While N, N’-substituted p-phenylenediamines (PPDs) and their quinone derivatives (PPDQs) have been widely detected in the environment, there is currently limited data on their occurrence in humans. In this study, we conducted the first serum analysis of two PPDs and PPDQs in the healthy and secondary nonalcoholic fatty liver disease (S-NAFLD) cohorts in South China. The concentrations of four oxidative stress biomarkers (OSBs), namely, 8-iso-prostaglandin F2α (8-PGF2α), 11β-prostaglandin F2α (11-PGF2α), 15(R)-prostaglandin F2α (15-PGF2α), and 8-hydroxy-2’-deoxyguanosine in serum samples were also measured.

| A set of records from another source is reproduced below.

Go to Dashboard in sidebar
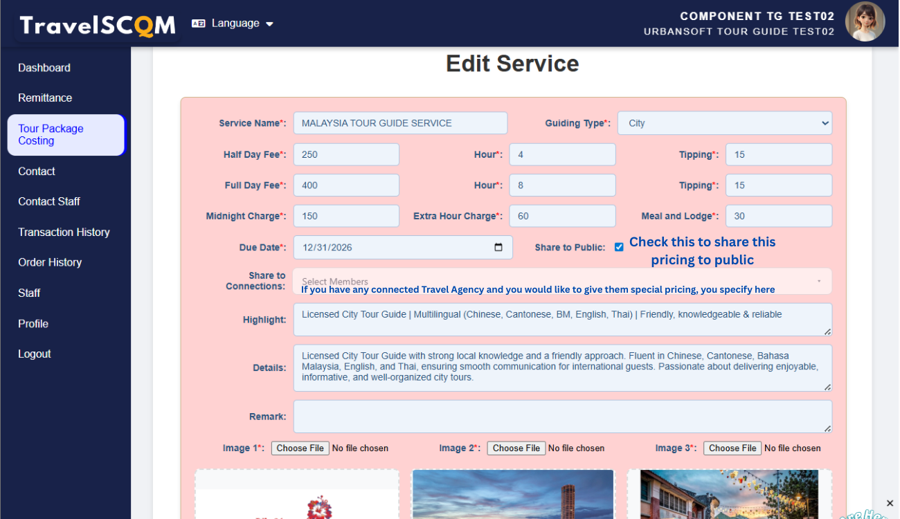Image resolution: width=900 pixels, height=519 pixels. tap(44, 68)
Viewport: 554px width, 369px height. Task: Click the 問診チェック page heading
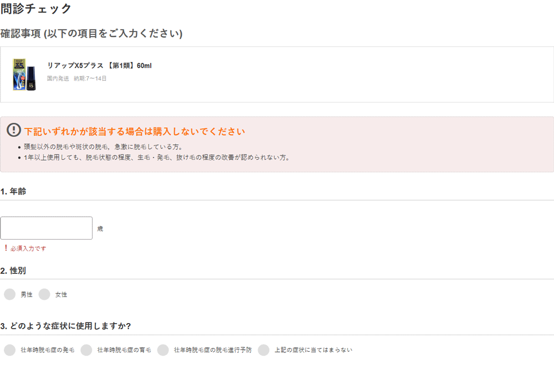[x=37, y=8]
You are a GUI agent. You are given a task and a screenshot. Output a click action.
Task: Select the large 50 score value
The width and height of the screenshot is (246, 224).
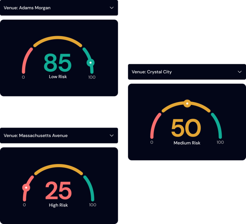pos(186,128)
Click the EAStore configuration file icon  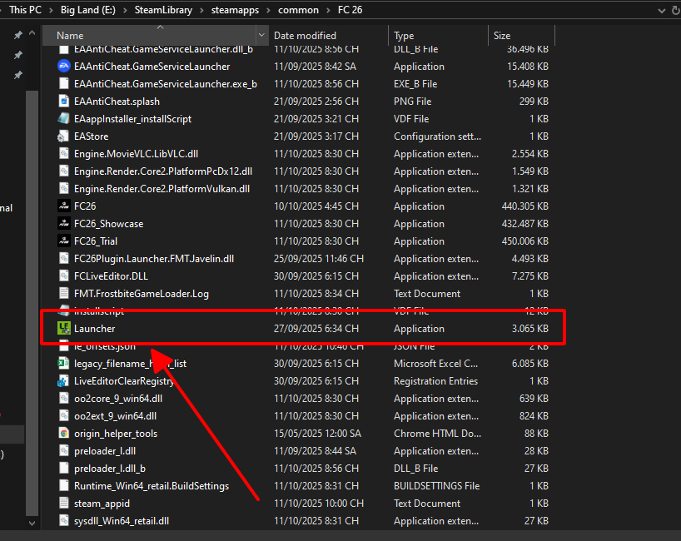coord(63,136)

Results showed that N-(1,3-dimethybutyl)-N’-phenyl-p-phenylenediamine (6PPD) quinone was the predominant target analytes both in the healthy and S-NAFLD cohorts, with the median concentrations of 0.13 and 0.20 ng/mL, respectively. Significant (p < 0.05) and positive correlations were found between 6PPD concentration and 8-PGF2α, 11-PGF2α, and 15-PGF2α in both the healthy and S-NAFLD cohorts, indicating that 6PPD may be associated with lipid oxidative damage. In addition, concentrations of 6PPD in serum were associated significantly linked with total bilirubin (β = 0.180 μmol/L, 95%CI: 0.036–0.396) and direct bilirubin (DBIL, β = 0.321 μmol/L, 95%CI: 0.035–0.677) related to hepatotoxicity. Furthermore, 8-PGF2α, 11-PGF2α, and 15-PGF2α mediated 17.1%, 24.5%, and 16.6% of 6PPD-associated DBIL elevations, respectively. Conclusively, this study provides novel insights into human exposure to and hepatotoxicity assessment of PPDs and PPDQs.